Phylogeny of NF-YA trans-activation splicing isoforms in vertebrate evolution

Genomics. 2022 May 16;114(4):110390. doi: 10.1016/j.ygeno.2022.110390. Online ahead of print.


NF-Y is a trimeric pioneer Transcription Factor (TF) whose target sequence -the CCAAT box- is present in ~25% of mammalian promoters. We reconstruct the phylogenetic history of the regulatory NF-YA subunit in vertebrates.

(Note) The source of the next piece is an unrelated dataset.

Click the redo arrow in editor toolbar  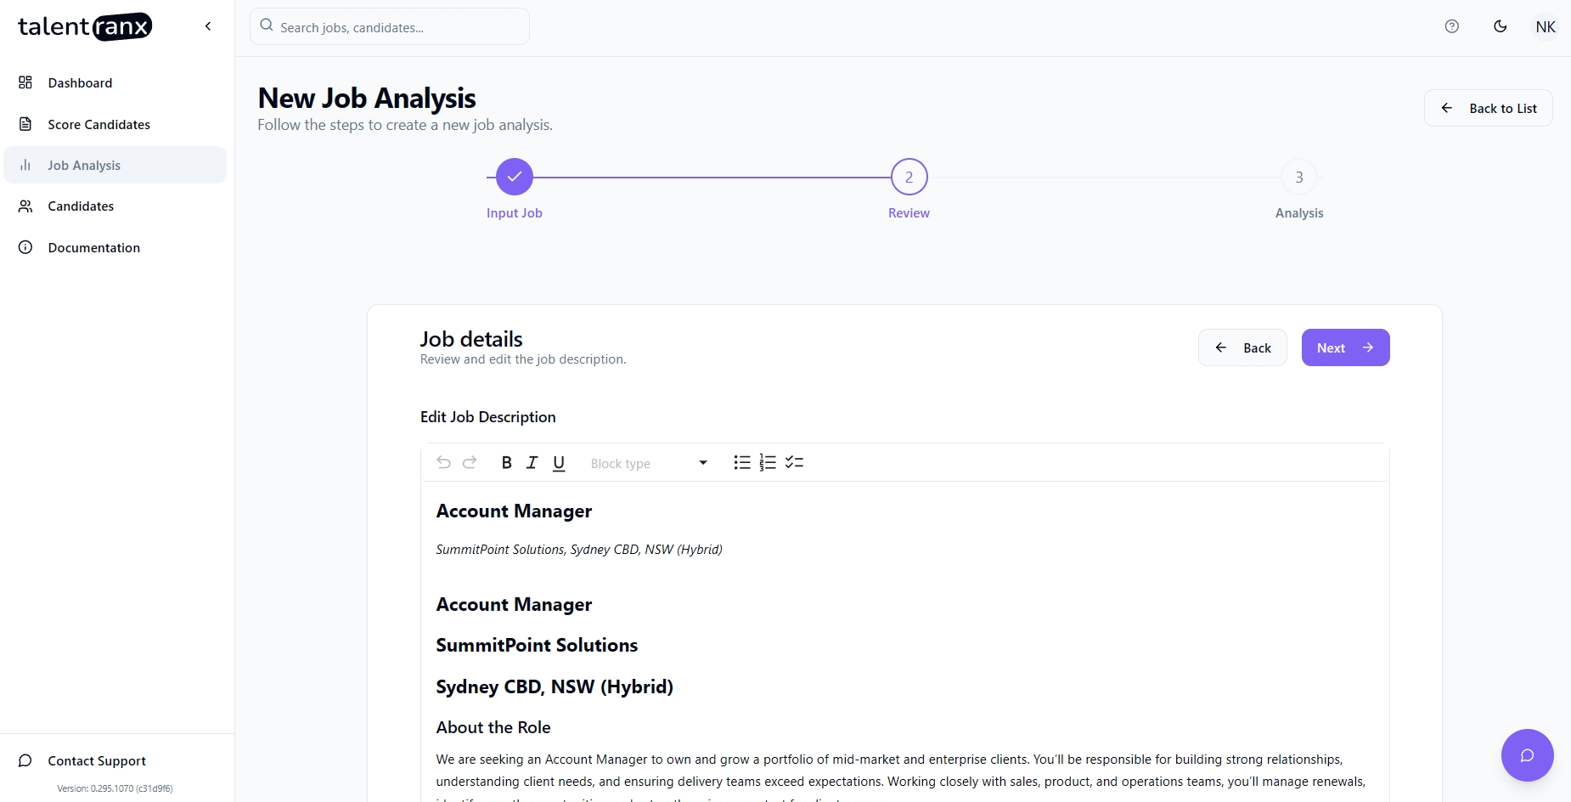coord(470,462)
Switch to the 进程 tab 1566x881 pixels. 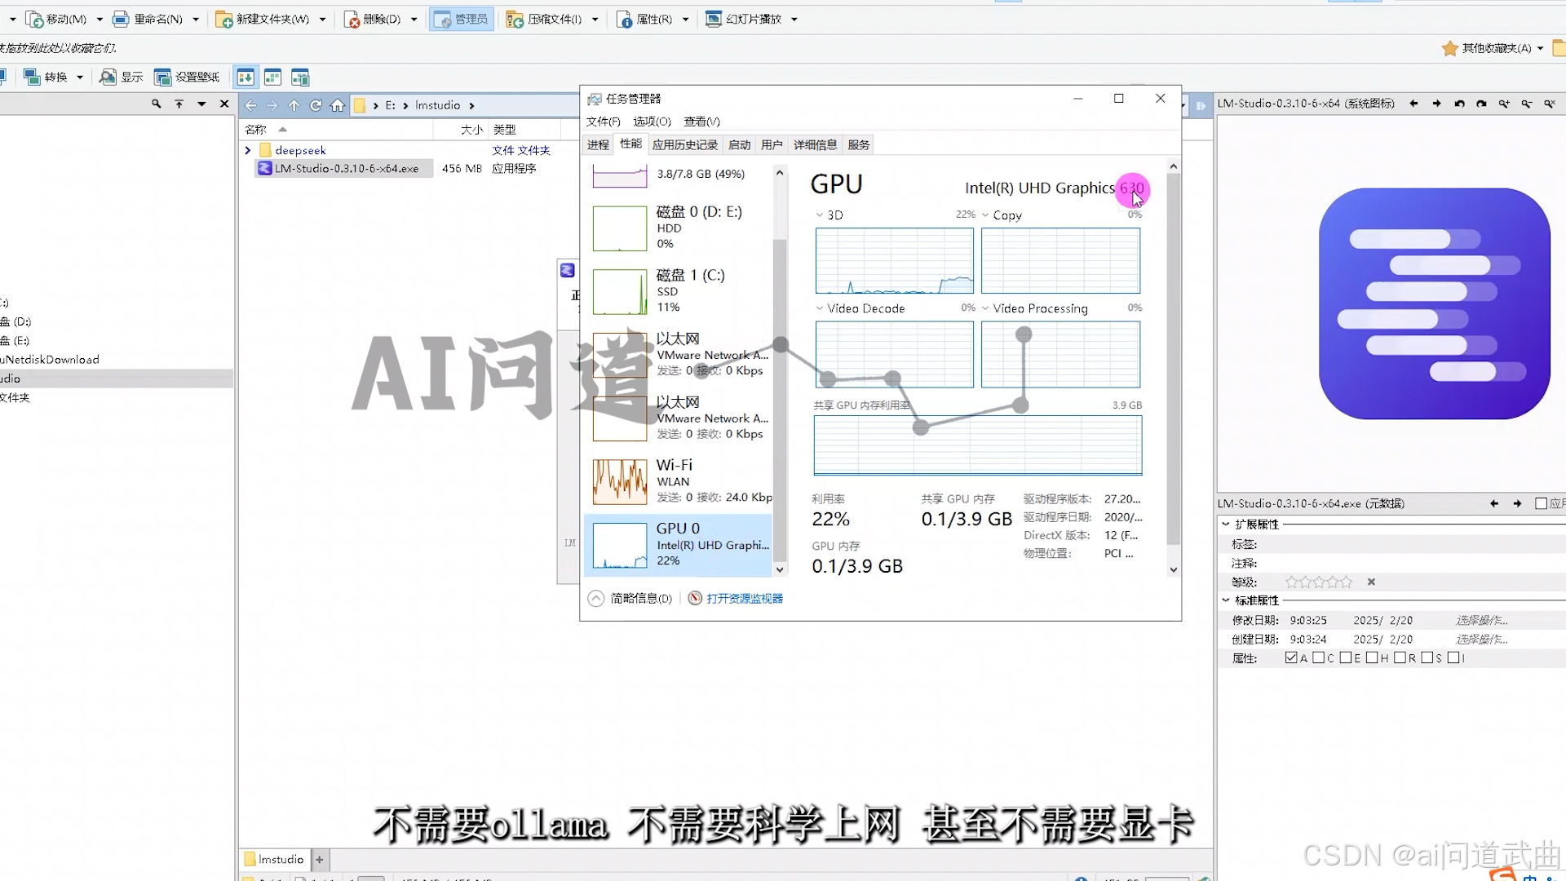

We find that in addition to the remarkable conservation of the subunits-interaction and DNA-binding parts, the Transcriptional Activation Domain (TAD) is also conserved (>90% identity among bony vertebrates). We infer the phylogeny of the alternatively spliced exon-3 and partial splicing events of exon-7 -7N and 7C- revealing independent clade-specific losses of these regions. These isoforms shape the TAD. Absence of exon-3 in basal deuterostomes, cartilaginous fishes and hagfish, but not in lampreys, suggests that the "short" isoform is primordial, with emergence of exon-3 in chordates. Exon 7N was present in the vertebrate common ancestor, while 7C is a molecular innovation of teleost fishes. RNA-seq analysis in several species confirms expression of all these isoforms. We identify 3 blocks of amino acids in the TAD shared across deuterostomes, yet structural predictions and sequence analyses suggest an evolutionary drive for maintenance of an Intrinsically Disordered Region -IDR- within the TAD. Overall, these data help reconstruct the logic for alternative splicing of this essential eukaryotic TF.

Keywords: Alternative splicing; Evolution; Glutamine-rich; Intrinsically disordered region; NFYA; Transactivation domain; Transcription factor.